A Trajectory Tracking Approach for Aerial Manipulators Using Nonsingular Global Fast Terminal Sliding Mode and an RBF Neural Network

Abstract

An unmanned aerial manipulator (UAM) is a novel flying robot consisting of an unmanned aerial vehicle (UAV) and a multi-degree-of-freedom (DoF) robotic arm. It can actively interact with the environment to conduct dangerous or inaccessible tasks for humans. Owing to the underactuated characteristics of UAVs and the coupling generated by the rigid connection with the manipulator, robustness and a high-precision controller are critical for UAMs. In this paper, we propose a nonsingular global fast terminal sliding mode (NGFTSM) controller for UAMs to track the expected trajectory under the influence of disturbances based on a reasonably simplified UAM system dynamics model.

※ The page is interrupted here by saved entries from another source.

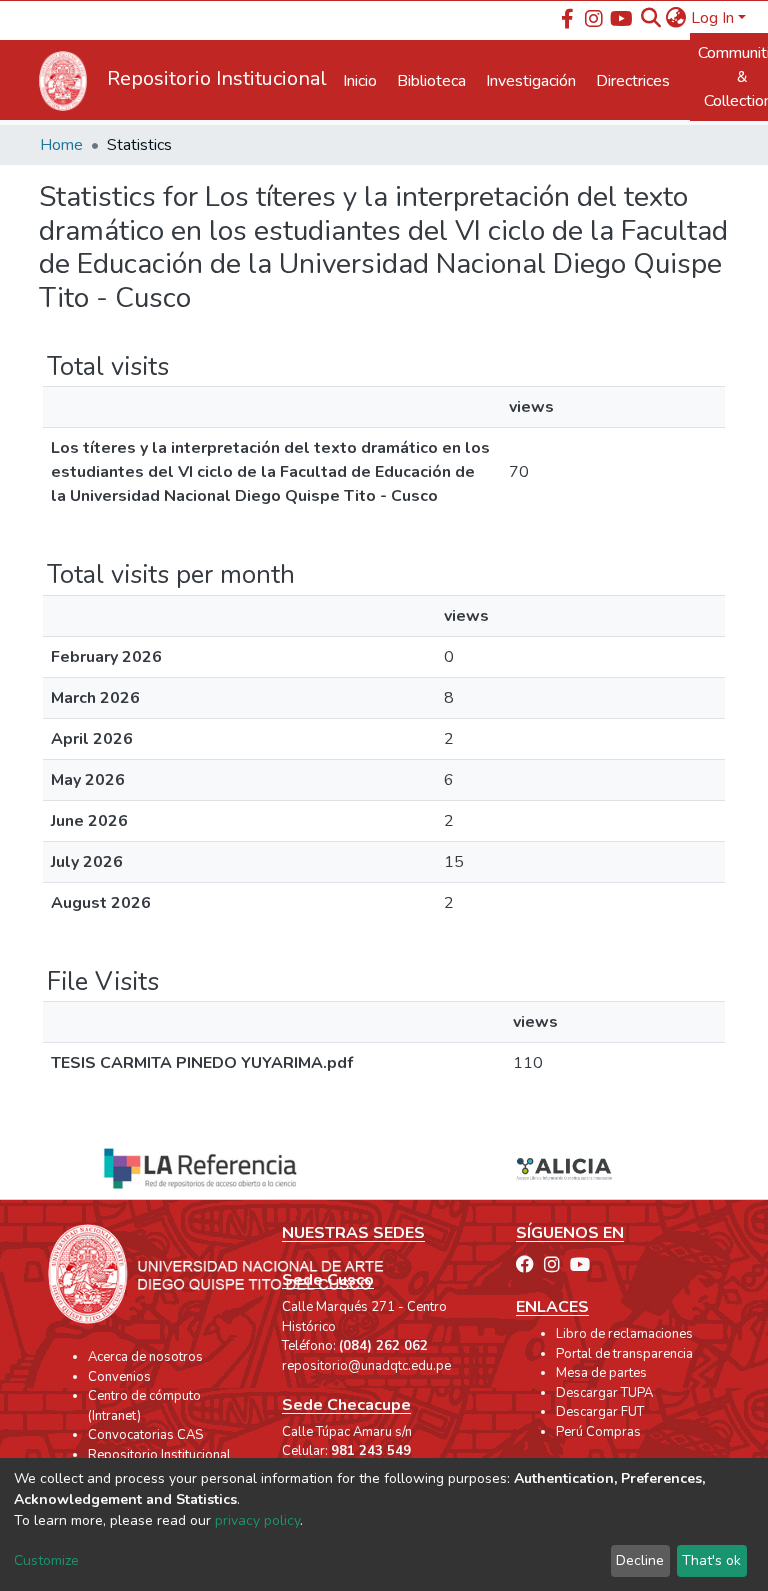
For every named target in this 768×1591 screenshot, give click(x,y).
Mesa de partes (601, 1373)
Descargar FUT (600, 1412)
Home (61, 145)
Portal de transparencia (624, 1354)
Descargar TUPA (604, 1393)
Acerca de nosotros (145, 1357)
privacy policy (257, 1520)
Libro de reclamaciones (624, 1334)
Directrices (633, 81)
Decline (640, 1560)
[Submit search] (651, 18)
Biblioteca (431, 81)
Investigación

To achieve active anti-disturbance and high tracking accuracy in a UAM system, we incorporate an RBF neural network into the controller to estimate lumped disturbances, including internal coupling and external disturbances. The controller and neural network are derived according to Lyapunov theory to ensure the system’s stability. In addition, we propose a set of illustrative metrics to evaluate the performance of the designed controller and compare it with other controllers by simulations. The results show that the proposed controller can effectively enhance the robustness and accuracy of a UAM system with satisfactory convergence. The experimental results also verify the effectiveness of the proposed controller.